5 Things You Want to Ask A Mortgage Lender

When you are k a mortgage loan, you must first check out the variety of lenders who say they can help. A mortgage is serious business and it can also be a complex process that too few potential homebuyers truly understand. Without clear knowledge of what to expect and what the mortgage loan process involves, buyers risk defaulting when they can’t keep up with the financial obligations because they didn’t understand the contracts they were signing.

Meeting with a mortgage lender is a good way to clear the air and really get to know the process of applying for and closing on a loan. It is important you find a lender that will work with your specific financial situation and be willing to details the process for you.

Here are 5 things to ask a potential mortgage lender before you sign on the dotted line:

1. What Kind of Interest Rate Can I Get?

The interest rate is one of the most important factors in a mortgage loan and since it is influenced by many of your own financial status. The interest rate will affect your monthly payment so ideally you want to find the lender offering the lowest rate. Buyers who are creditworthy will likely be the most eligible candidates for a low APR. The higher a buyer’s risk of default based on credit score, the higher the APR on the mortgage loan will be. You also want to know what kind of rate you are going to get on the loan. There are two types: fixed and adjustable. A fixed rate will stay the same throughout the life of the loan while an adjustable rate will vary.

2. What Are the Closing Costs?

Closing costs are paid out at the closing of the loan. They include application fees, home appraisals, credit reports, title insurances, attorney fees, and other associated expenses. The lender is required to provide buyers a Good Faith Estimate that outlines the fees involved with the closing within a three day time period of a mortgage loan application. Discuss with the lender which of the fees may be waived if possible.

3. How Long Will Processing Take?

Securing a mortgage and closing on a home is not a quick process. You’ll want to check in with the lender about the time frame of the mortgage process. This is especially important when interest rates are low because applications tend to pick up, causing a backlog in processing.
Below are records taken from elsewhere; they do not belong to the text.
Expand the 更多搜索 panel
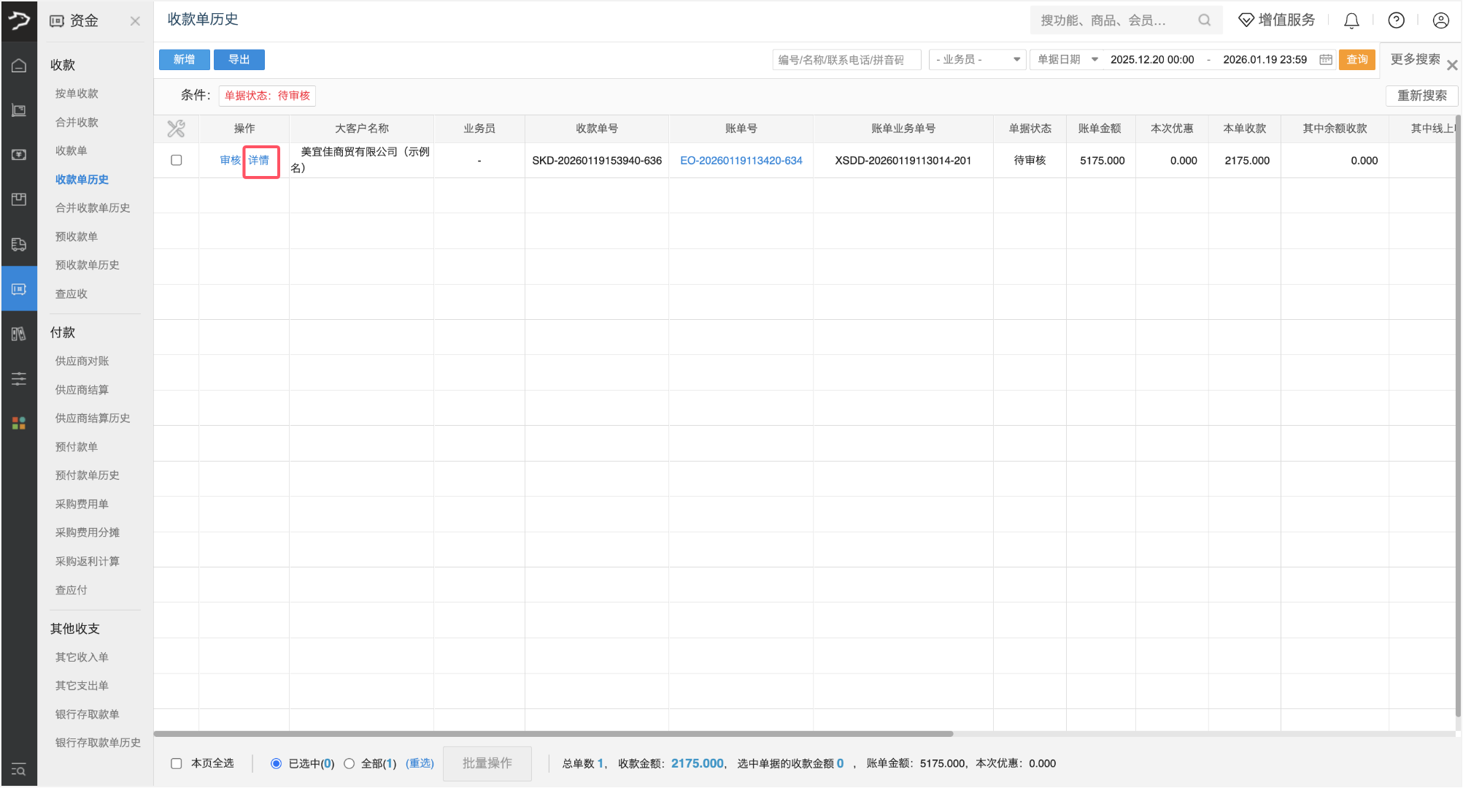Viewport: 1463px width, 788px height. click(1415, 60)
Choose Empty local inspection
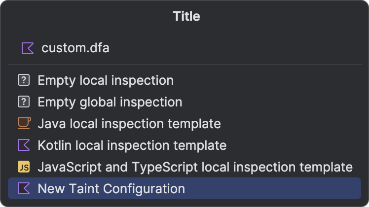369x207 pixels. click(x=185, y=80)

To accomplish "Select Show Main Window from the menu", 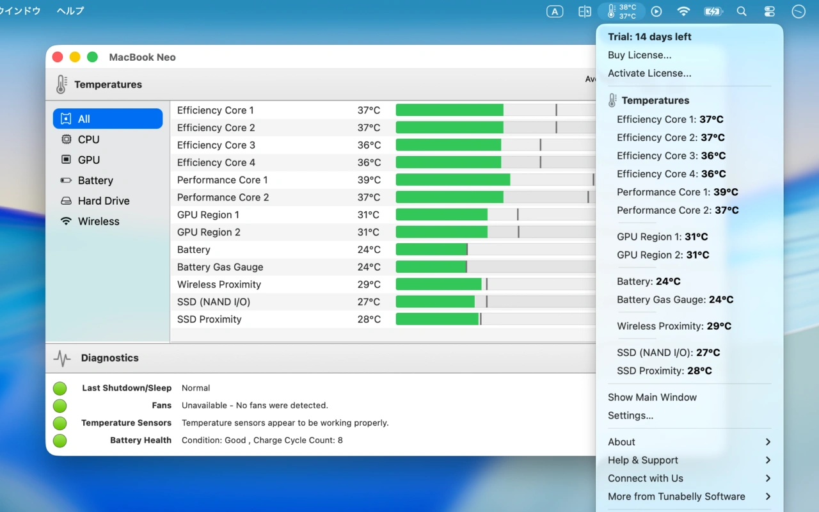I will tap(652, 397).
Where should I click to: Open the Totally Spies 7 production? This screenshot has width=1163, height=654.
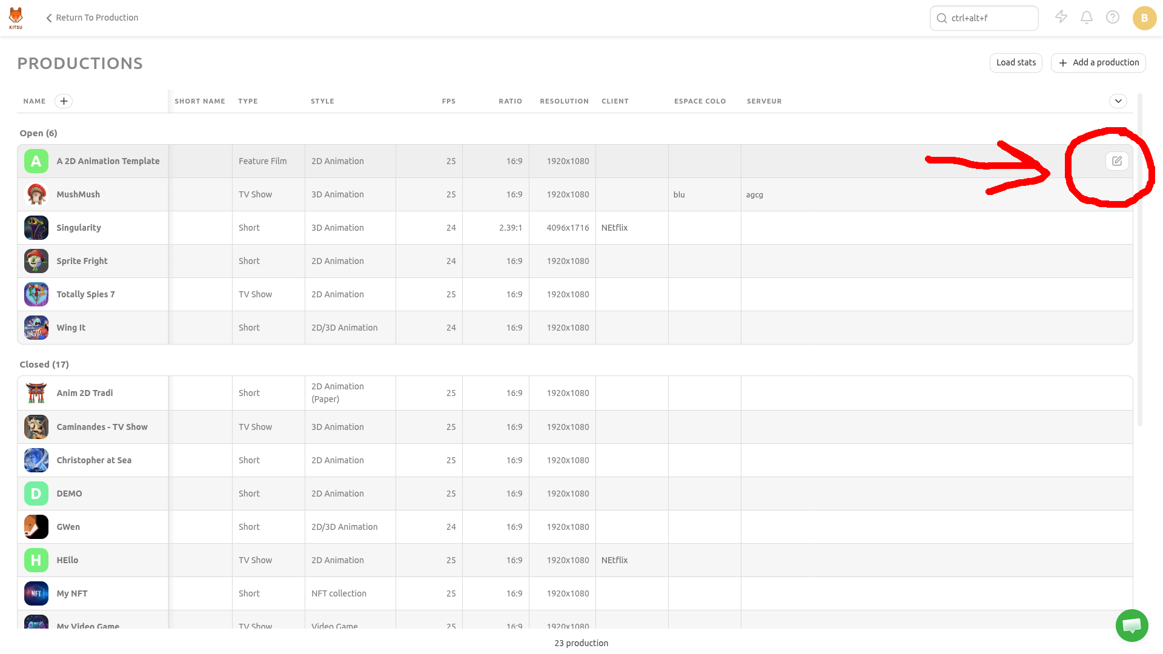85,294
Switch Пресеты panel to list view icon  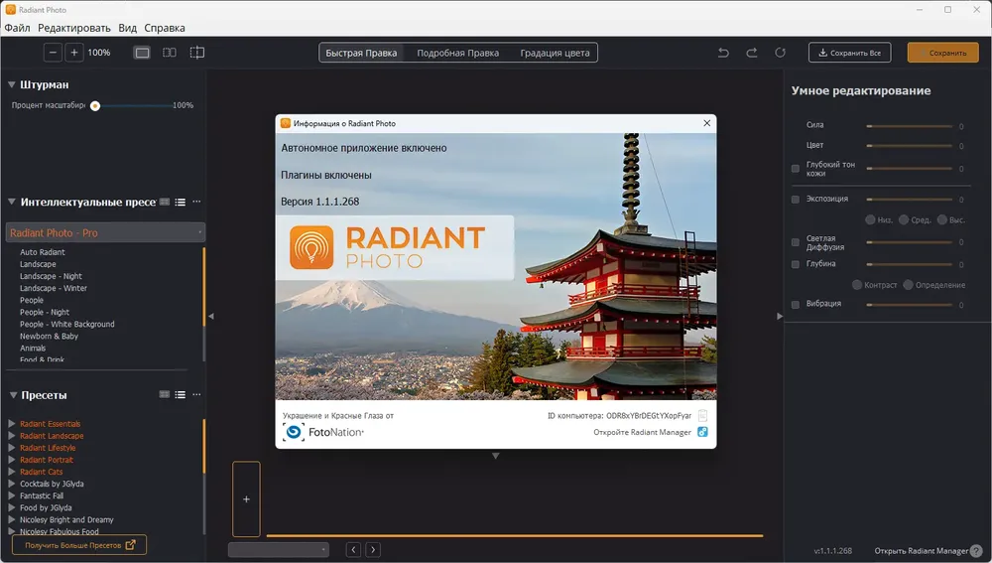[x=181, y=395]
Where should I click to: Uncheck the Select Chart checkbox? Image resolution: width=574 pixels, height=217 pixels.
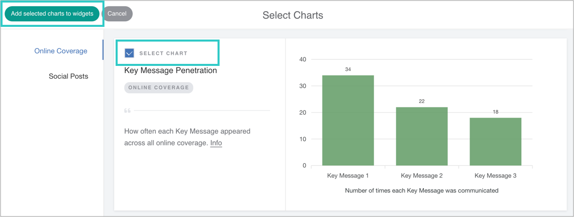(x=129, y=53)
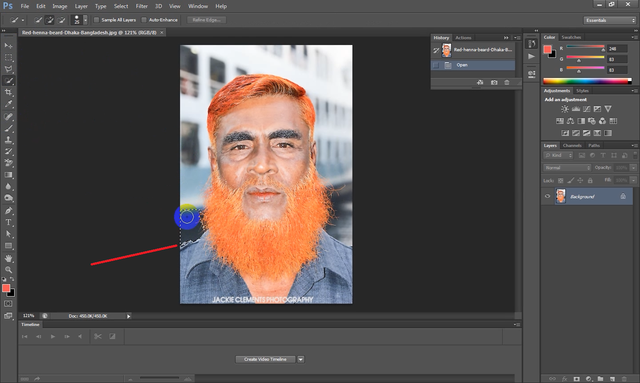Screen dimensions: 640x383
Task: Create new snapshot in History panel
Action: click(494, 82)
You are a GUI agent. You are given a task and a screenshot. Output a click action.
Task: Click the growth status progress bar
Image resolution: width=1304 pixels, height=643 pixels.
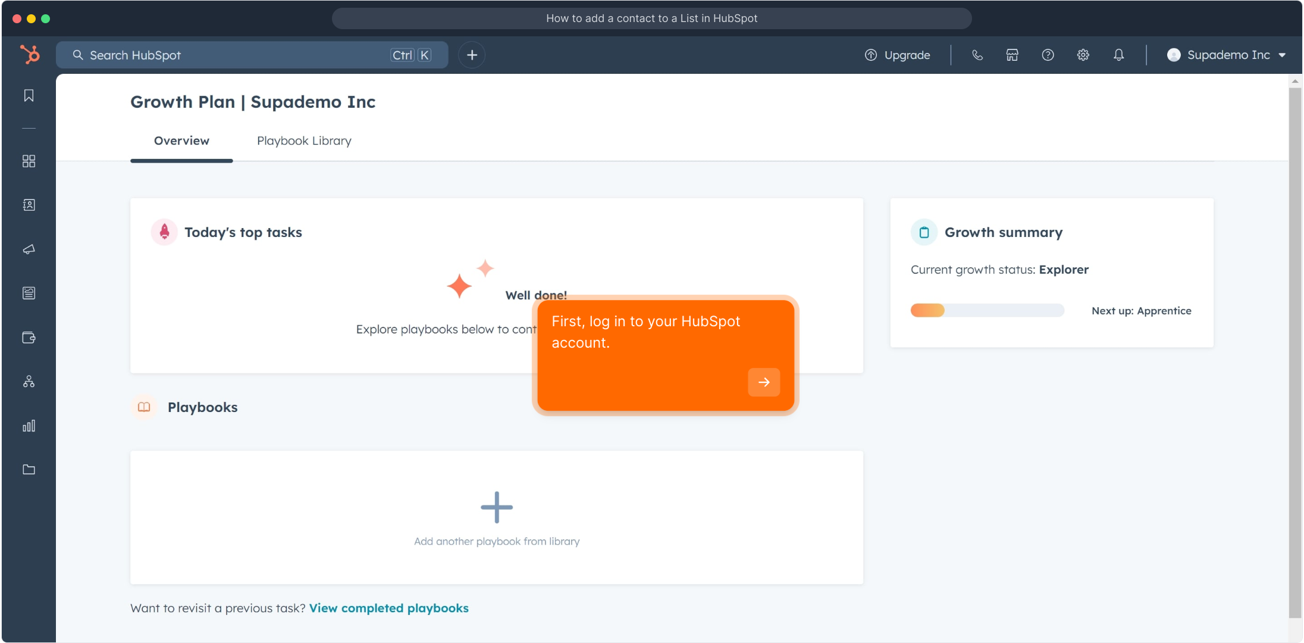tap(987, 311)
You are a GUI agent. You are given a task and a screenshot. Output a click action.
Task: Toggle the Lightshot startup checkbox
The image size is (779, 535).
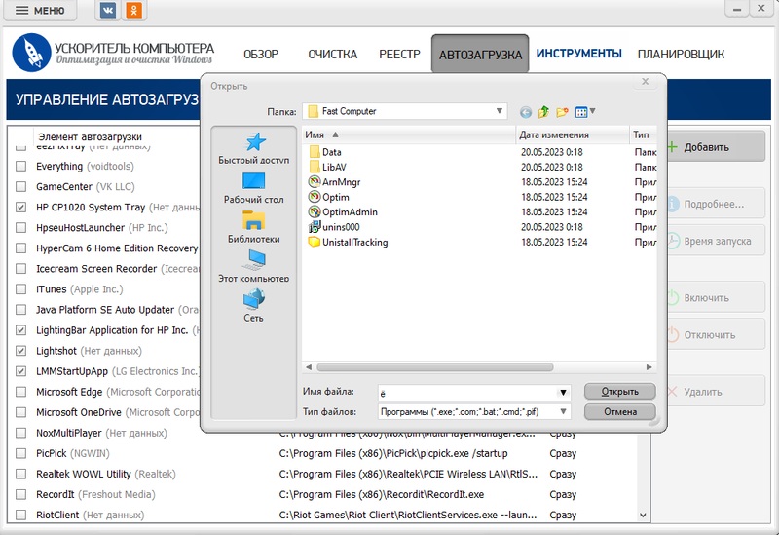(21, 351)
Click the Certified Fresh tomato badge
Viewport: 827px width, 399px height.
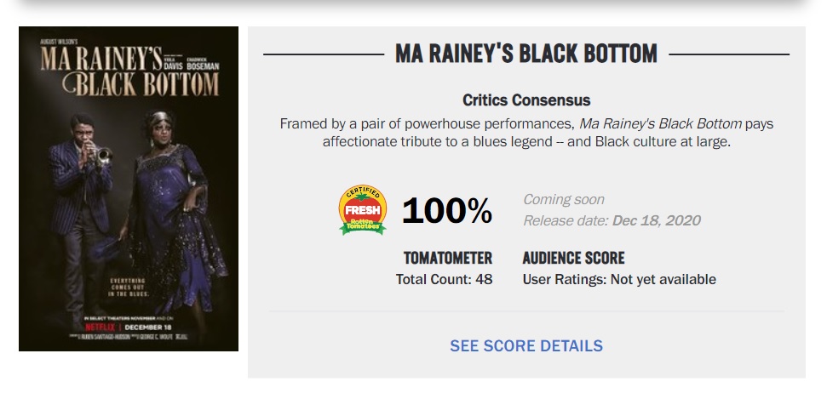(x=362, y=210)
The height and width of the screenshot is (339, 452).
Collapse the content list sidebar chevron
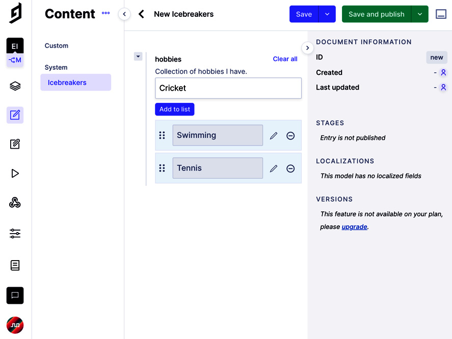point(124,14)
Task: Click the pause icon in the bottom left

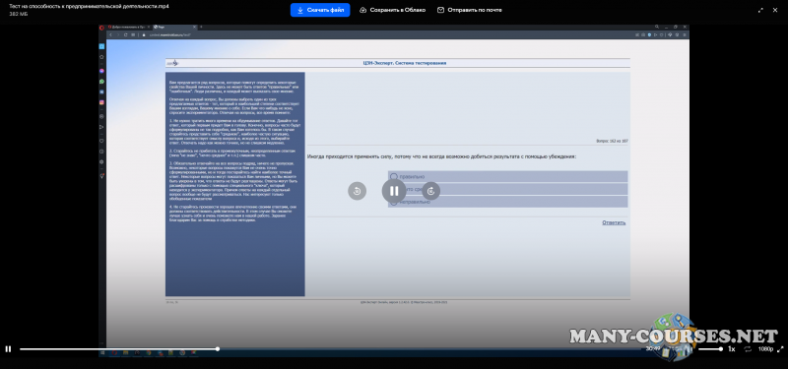Action: click(x=8, y=349)
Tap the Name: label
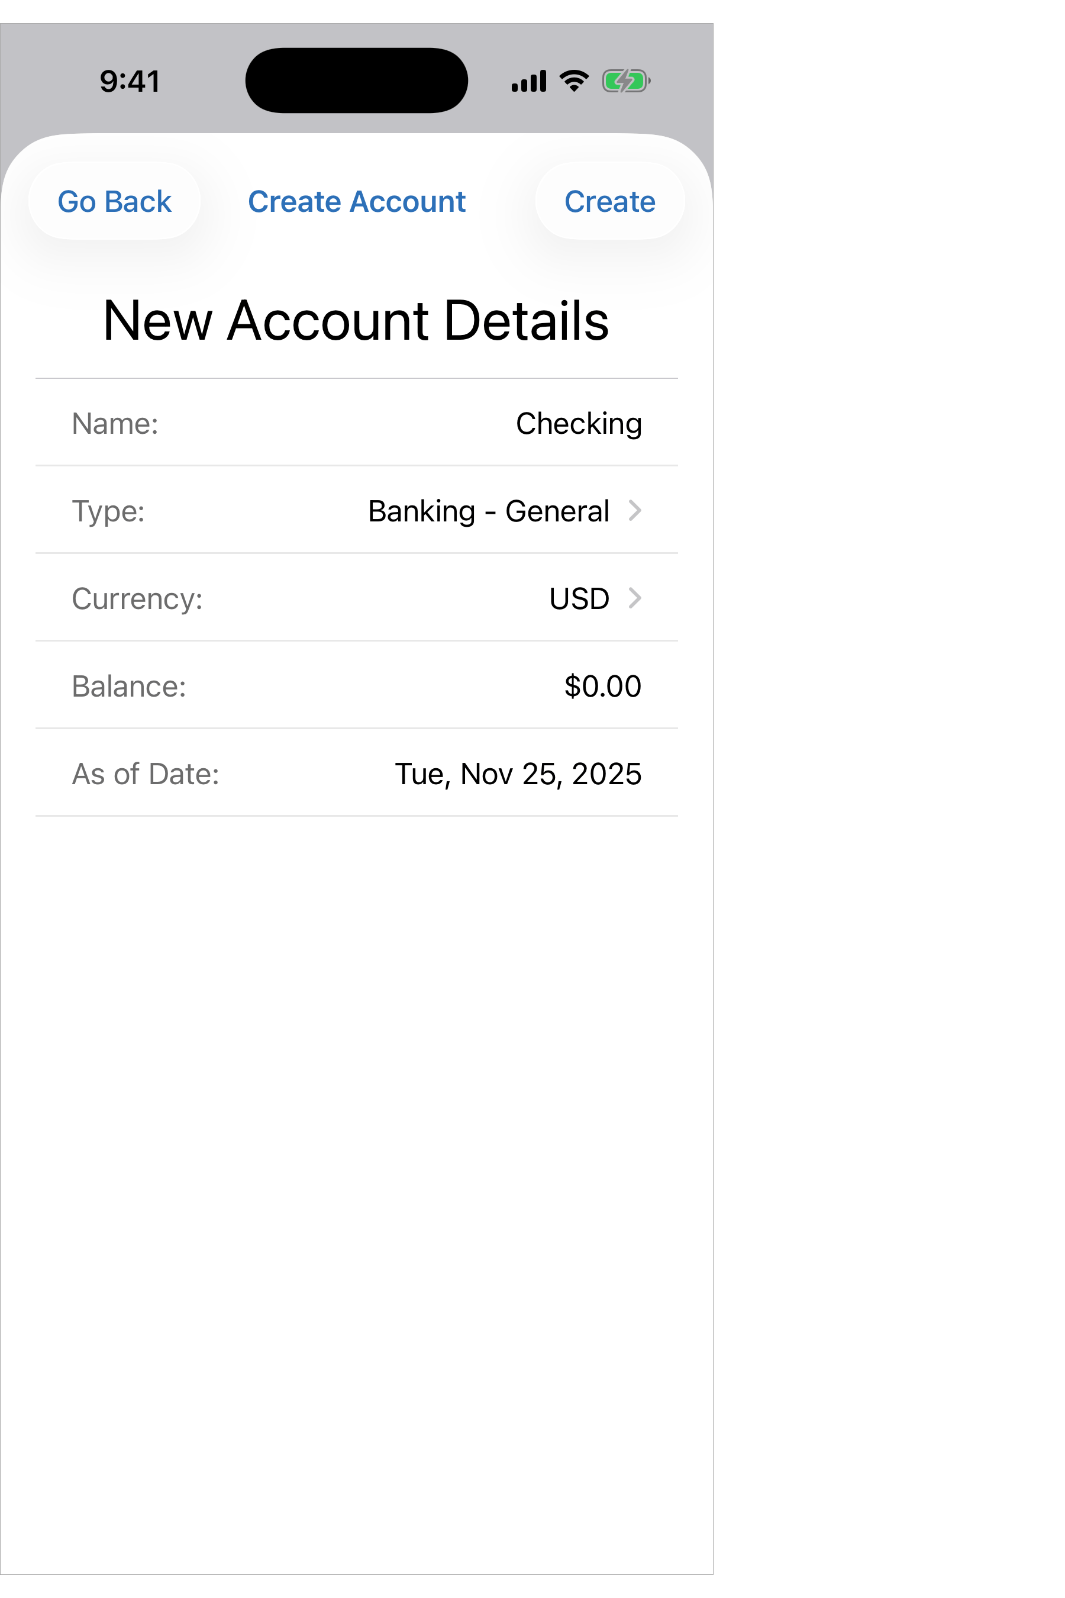 (115, 424)
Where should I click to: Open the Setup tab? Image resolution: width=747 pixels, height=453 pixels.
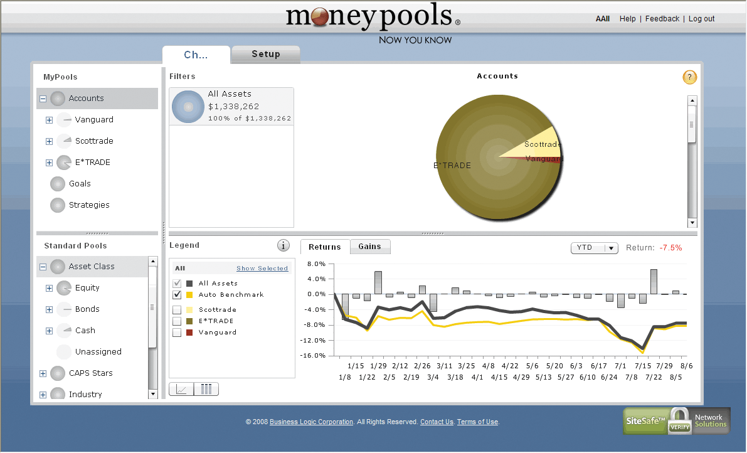(x=266, y=55)
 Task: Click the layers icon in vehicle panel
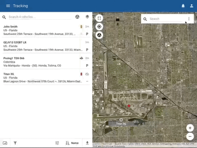pyautogui.click(x=87, y=17)
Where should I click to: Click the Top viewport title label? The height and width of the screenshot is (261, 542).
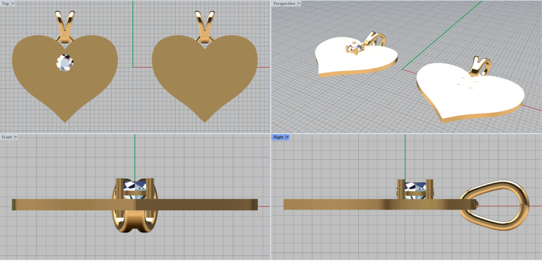[x=5, y=3]
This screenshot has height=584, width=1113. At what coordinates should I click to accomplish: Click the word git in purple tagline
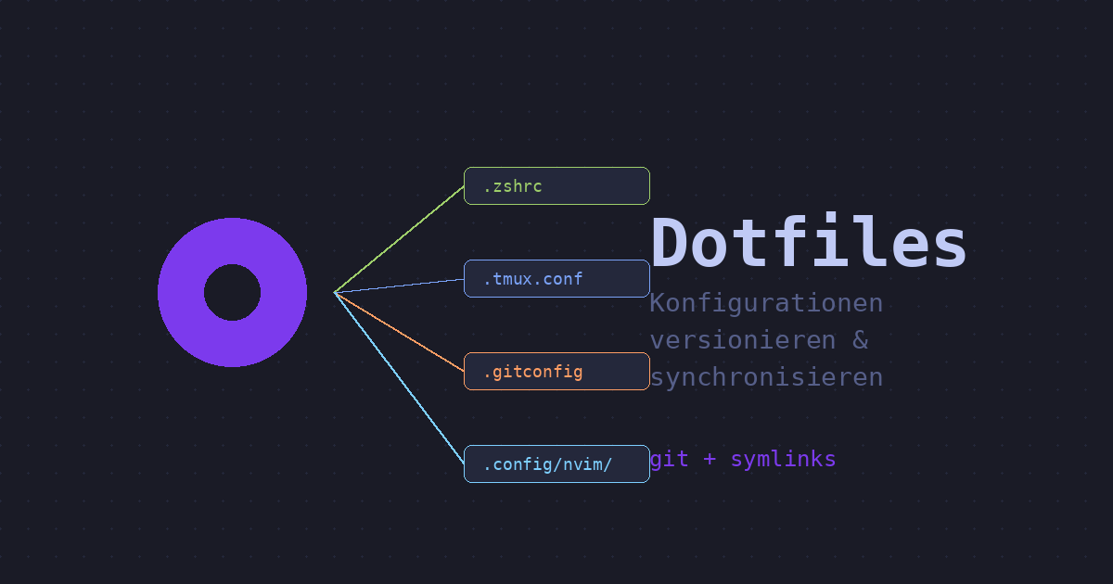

Reputable lenders should be able to tell you how long each part of the process will take from application to closing.

4. How Much Down Payment Do They Require?

In light of the recent crisis in the mortgage industry, lenders are much stricter about who they are lending money to and the requirements for getting approved for a mortgage loan. Nearly all private lenders will require at least 20% of the home price to be put down to close on the loan. There are down payment assistance programs offered by many states and buyers can also check into government-sponsored programs that do not require the full 20% down.

5. What Will My Payment Be and Can I Prepay?

Every buyer will need to be clear on what their monthly payment will be and what the payment will include. Some mortgage lenders will require that all property taxes and home insurance be escrowed and included in the monthly mortgage payment. Without understanding your monthly payment amount, you will not be able to adequately analyze your budget to ensure you can afford the loan payment. You also want to ask if there are any penalties for prepaying your loan in an effort to pay it off early.

Each buyer will also have specific questions that relate to their financial situation. Be sure to write down any questions or concerns you may have about the mortgage loan process, especially if you are first-time home buyer. By being informed before committing to a loan, you will reduce your own confusion and the risk of defaulting on your loan and facing foreclosure.